Latest Update: What caused the outage * The Rstore database had a table that filled up and also caused the disk space to fill up, which caused the database to not respond. Customers are not able to run jobs because of the unresponsive Rstore database What has been done to resolve so far * Increased memory and storage on instance * The table was cleared but the disk space was not reclaimed and is still full. * Engaged AWS and determined that we cannot set the parameter for the table to autoscale because it has to be set upon creation. * Created a new instance from the old database increased storage and memory. What’s Next * The new mySQL database in in place, and setup is complete. * Export data to S3 from prior DB, in progress. * Import Data from prior instance to new instance. Estimated ETA to complete the data load is 24hrs due to the size of the MySQL database (1TB+). We are working with AWS to identify any methods to decrease data load time. We will provide updates here if there is any change to the timeline.
identified May 11, 2022, 08:04 PM UTC

As per the last update, we are still in the progress of moving the data.
identified May 11, 2022, 10:10 PM UTC

Upon further investigation and working with AWS support we have a new update and plan: 1. In working with AWS this afternoon, DevOps figured out that a table reached the MySQL 2TB limit. This table is a system table so we cannot delete data. 2. The cause is that multiple tables are writing to the same file. Good practice would have been to have a separate datafile for each table, which was not the case. 3. To fix they will: -Backup a handful of tables they are going to move data into their own files. -Drop those tables and recreate them with their own data files. -Restore the data to those tables which should move the data into their own data files and split it out of the data file with the 2TB limit thus freeing space. 4. This should defragment the database and free up space while decreasing the file size of the data file running into the limit. This will be a temporary measure to get back up and running. The process of testing and implementation should take the next 8 hrs or so depending on the data load. We estimate that by 12:00 CST to be complete and back up. The long term solution is to rebuild the entire database. That can be done offline and then cutover to it once it's ready, so no downtime would be involved.

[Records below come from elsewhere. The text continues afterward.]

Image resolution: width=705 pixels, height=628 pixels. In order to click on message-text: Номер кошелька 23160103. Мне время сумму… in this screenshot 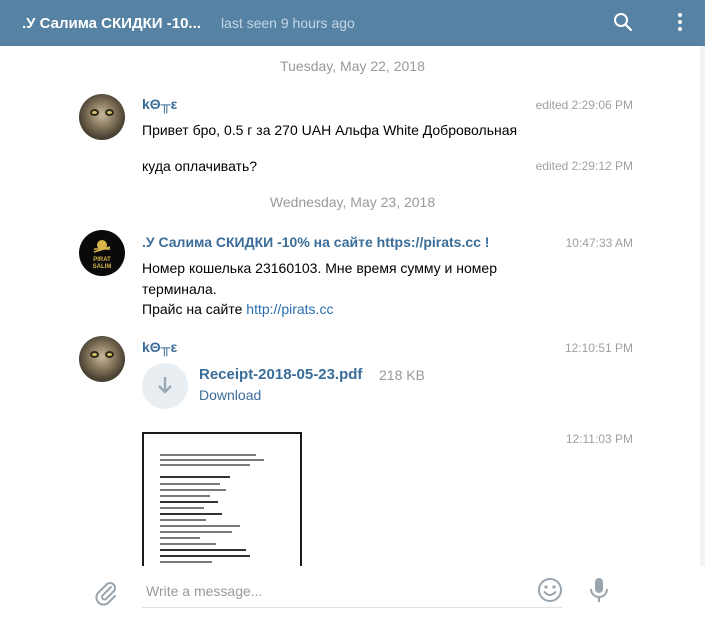, I will do `click(320, 268)`.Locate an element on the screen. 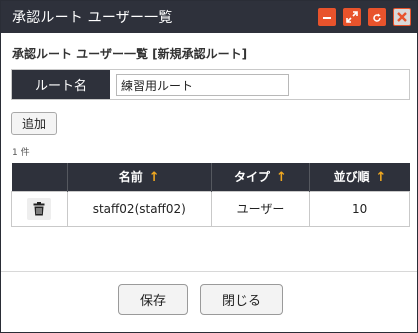 The width and height of the screenshot is (418, 333). column-header-name-label: 名前 is located at coordinates (130, 178).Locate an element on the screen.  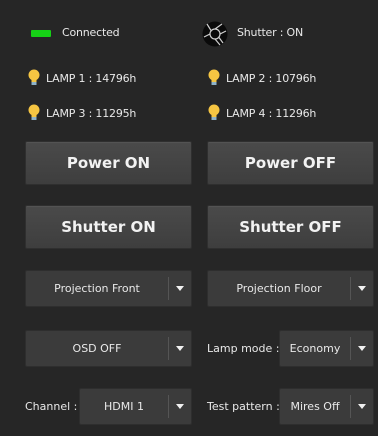
lamp-1-label: LAMP 1 : 14796h is located at coordinates (92, 78).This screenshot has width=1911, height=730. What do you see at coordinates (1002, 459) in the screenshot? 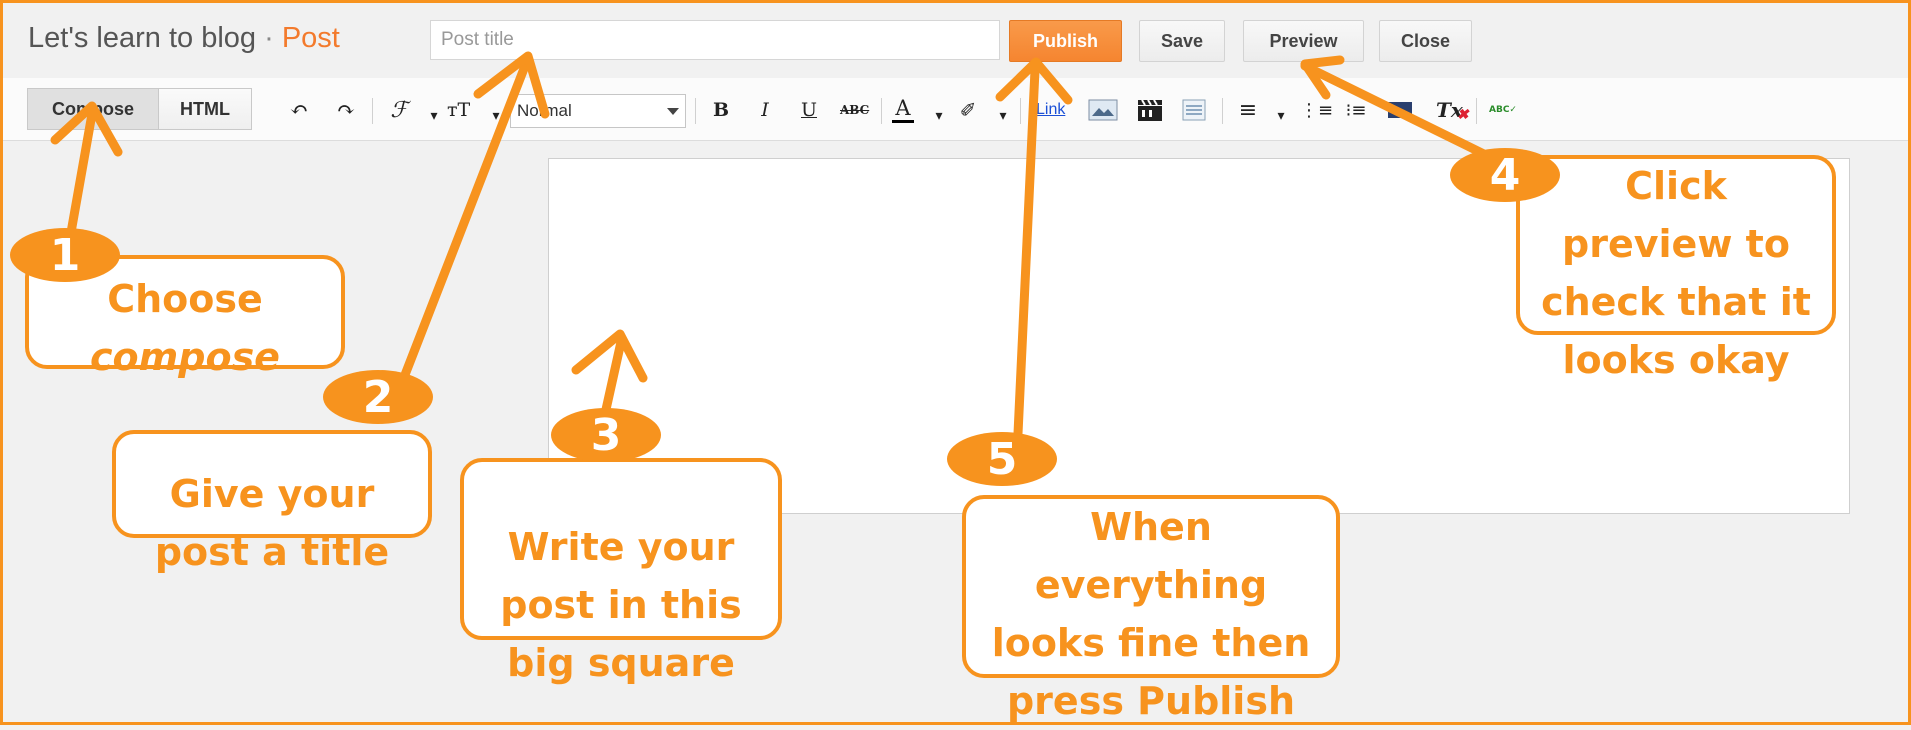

We have done similar updates in the other regions with no impact or downtime with customers.
identified May 12, 2022, 01:06 AM UTC

We are still proceeding with the plan as outlined and on track to complete by 12:00 CST. We will update here if there are any changes.
monitoring May 12, 2022, 03:02 AM UTC

The issue with the rStore database has been resolved. Customers should be able to execute their jobs and workloads now.
resolved May 12, 2022, 07:50 AM UTC

The issue with the rStore database has been resolved. Customers should be able to execute their jobs and workloads now.